KSLA News 12 has learned from well-placed sources that popular SUV automaker, Land Rover, made an offer to start a production line in Shreveport back in 2014, but was turned down meaning the loss of thousands of potential jobs.

A deal was reached with Elio Motors back in 2013 to build an experimental 3-wheeled vehicle. The deal promised thousands of jobs but has yet to get off the ground and the Caddo Parish Commission says its hands are tied.

A $7.5 million agreement signed between the parish and the current GM plant lease holder means parish leaders don't decide who or what is brought to the building. Now, some are calling for changes to the original agreement.

"There were efforts to secure that facility that would have been used for manufacturing a line of Land Rovers," said former Shreveport mayor Cedric Glover.

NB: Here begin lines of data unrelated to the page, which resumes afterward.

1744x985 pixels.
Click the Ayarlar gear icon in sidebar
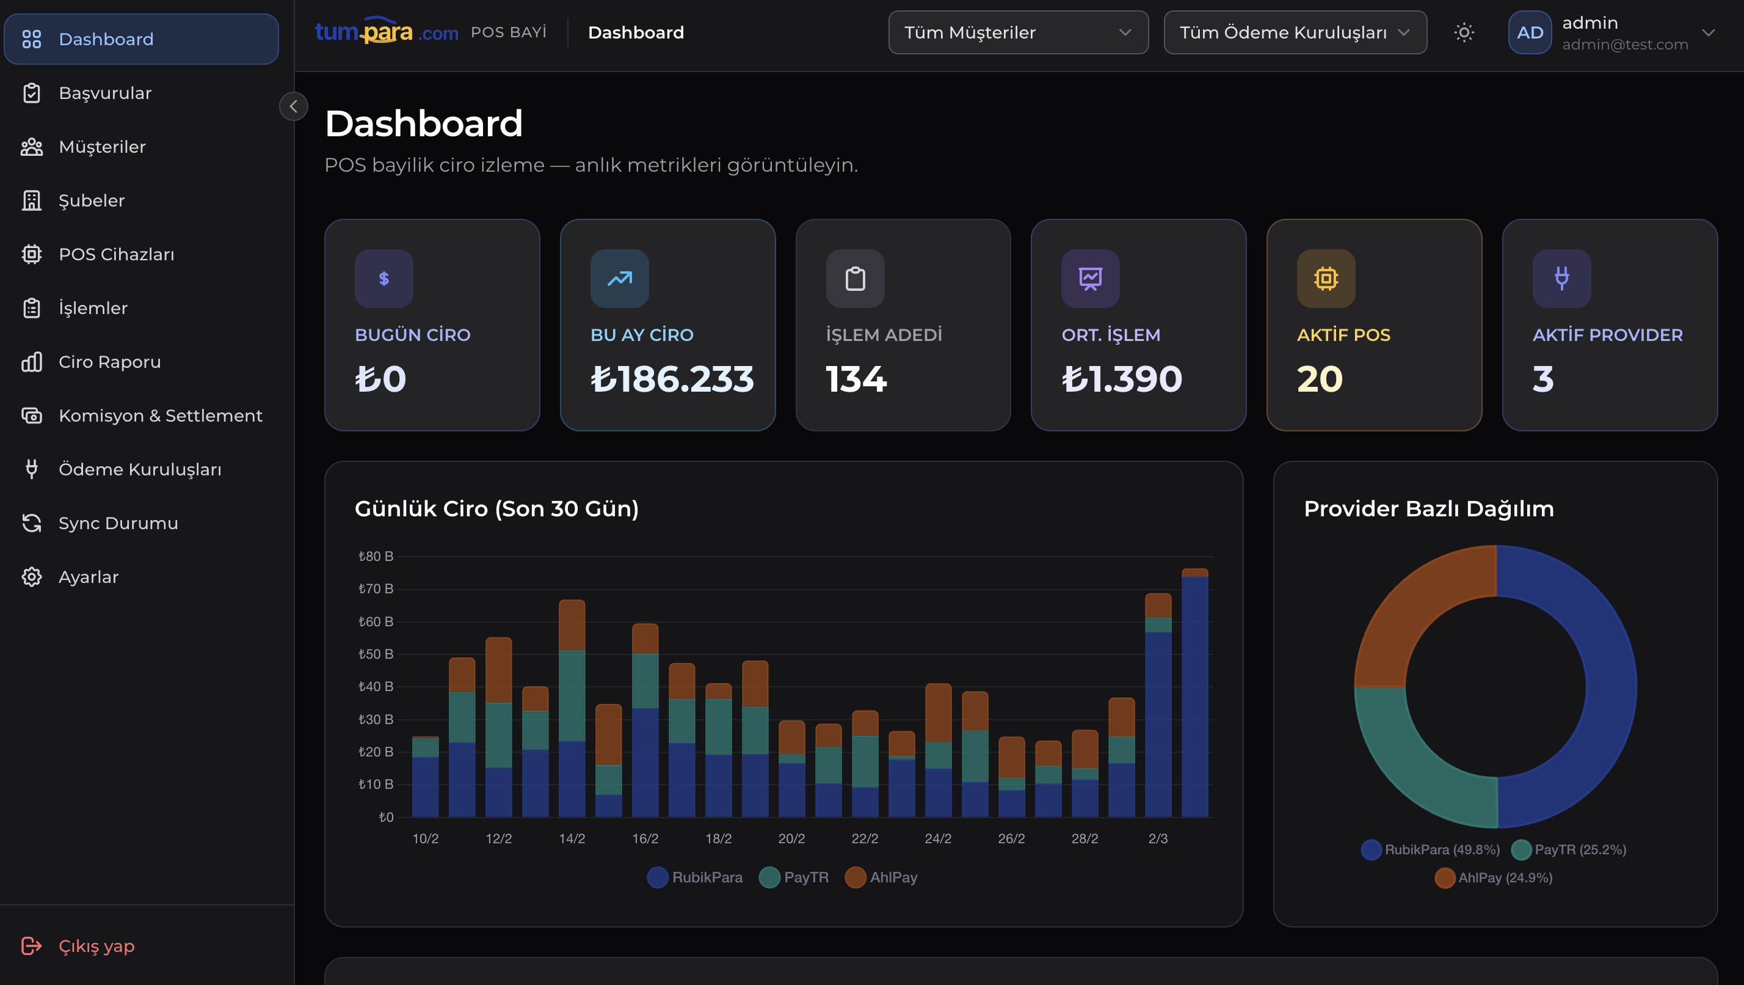tap(31, 577)
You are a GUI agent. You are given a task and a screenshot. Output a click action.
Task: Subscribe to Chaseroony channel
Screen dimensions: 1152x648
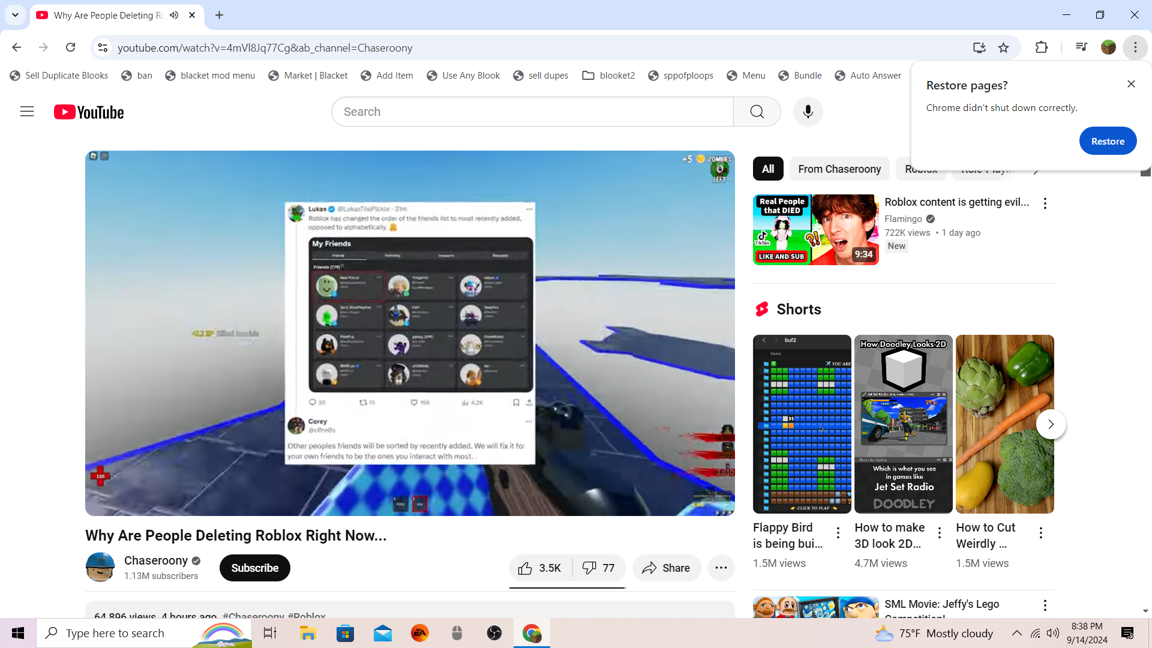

According to Glover, Land Rover had its eyes on the plant in mid-2014. The offer would have included thousands of local jobs and millions to the city's economy, but the automaker never got the chance.

Glover says Land Rover was shot down by Industrial Realty Group President, Stu Lichter, who leases the building. We aren't being told exactly why but we're told Lichter has the power to decide what goes in the plant as part of a contract approved by the Caddo Parish Commission.

"So you can go out and be successful with an experimental vehicle that were all excited about if it goes forward, but it's not Land Rover, it's not an established company with $10 billion a year in sales that doesn't represent the way you go about looking out for the best interest of Shreveport, Caddo Parish and Northwest Louisiana," said Glover.

Before Land Rover, Glover says another company also made an offer.

Instead, the city put its support behind Elio Motors, the "experimental vehicle" that has yet to be produced.

"You're talking 6,000 combined jobs," said Glover.

We reached out to Stu Lichter and his team but our calls have not been returned.

We also reached out to Land Rover and according to a spokesperson, Land Rover is no longer considering production operations in the U.S.